**DIRECTIONS:** All of the entries are to be written out again verbatim.

**RECORDS SUPPLIED:**
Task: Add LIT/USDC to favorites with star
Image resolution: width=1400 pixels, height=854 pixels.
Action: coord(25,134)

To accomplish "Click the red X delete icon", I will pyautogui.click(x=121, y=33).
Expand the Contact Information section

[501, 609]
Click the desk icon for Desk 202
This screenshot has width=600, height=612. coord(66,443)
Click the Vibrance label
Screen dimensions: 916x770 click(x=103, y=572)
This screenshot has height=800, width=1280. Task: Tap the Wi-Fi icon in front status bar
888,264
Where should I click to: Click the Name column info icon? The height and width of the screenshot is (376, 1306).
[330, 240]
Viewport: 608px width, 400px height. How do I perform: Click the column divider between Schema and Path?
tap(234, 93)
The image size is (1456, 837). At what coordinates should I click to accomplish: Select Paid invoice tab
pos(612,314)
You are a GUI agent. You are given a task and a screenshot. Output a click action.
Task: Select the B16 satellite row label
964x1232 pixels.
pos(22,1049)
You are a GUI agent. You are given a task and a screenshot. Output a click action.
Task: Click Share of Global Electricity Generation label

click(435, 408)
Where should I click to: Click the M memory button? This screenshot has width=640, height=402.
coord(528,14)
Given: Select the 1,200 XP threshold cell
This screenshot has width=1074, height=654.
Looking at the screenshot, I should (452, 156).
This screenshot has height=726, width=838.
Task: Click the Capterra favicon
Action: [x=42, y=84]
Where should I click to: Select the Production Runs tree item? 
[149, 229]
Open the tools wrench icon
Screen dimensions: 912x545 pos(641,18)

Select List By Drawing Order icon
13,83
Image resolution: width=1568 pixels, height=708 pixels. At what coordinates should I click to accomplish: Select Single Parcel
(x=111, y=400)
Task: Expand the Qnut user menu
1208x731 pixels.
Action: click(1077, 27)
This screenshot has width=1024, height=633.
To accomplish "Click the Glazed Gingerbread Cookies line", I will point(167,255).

**RESPONSE AREA:**
Task: Add LIT/USDC to favorites with star
Image resolution: width=1400 pixels, height=854 pixels.
Action: coord(25,134)

To accomplish "Click the red X delete icon", I will pyautogui.click(x=121, y=33).
Expand the Contact Information section

[501, 609]
Click the desk icon for Desk 202
This screenshot has width=600, height=612. coord(66,443)
Click the Vibrance label
Screen dimensions: 916x770 click(x=103, y=572)
This screenshot has height=800, width=1280. Task: Tap the Wi-Fi icon in front status bar
888,264
Where should I click to: Click the Name column info icon? The height and width of the screenshot is (376, 1306).
[330, 240]
Viewport: 608px width, 400px height. How do I perform: Click the column divider between Schema and Path?
tap(234, 93)
The image size is (1456, 837). At what coordinates should I click to accomplish: Select Paid invoice tab
pos(612,314)
You are a GUI agent. You are given a task and a screenshot. Output a click action.
Task: Select the B16 satellite row label
964x1232 pixels.
pos(22,1049)
You are a GUI agent. You are given a task and a screenshot. Output a click action.
Task: Click Share of Global Electricity Generation label

click(435, 408)
Where should I click to: Click the M memory button? This screenshot has width=640, height=402.
coord(528,14)
Given: Select the 1,200 XP threshold cell
This screenshot has width=1074, height=654.
Looking at the screenshot, I should (452, 156).
This screenshot has height=726, width=838.
Task: Click the Capterra favicon
Action: [x=42, y=84]
Where should I click to: Select the Production Runs tree item? 
[149, 229]
Open the tools wrench icon
Screen dimensions: 912x545 pos(641,18)

Select List By Drawing Order icon
13,83
Image resolution: width=1568 pixels, height=708 pixels. At what coordinates should I click to accomplish: Select Single Parcel
(x=111, y=400)
Task: Expand the Qnut user menu
1208x731 pixels.
Action: click(1077, 27)
This screenshot has width=1024, height=633.
To accomplish "Click the Glazed Gingerbread Cookies line", I will point(167,255).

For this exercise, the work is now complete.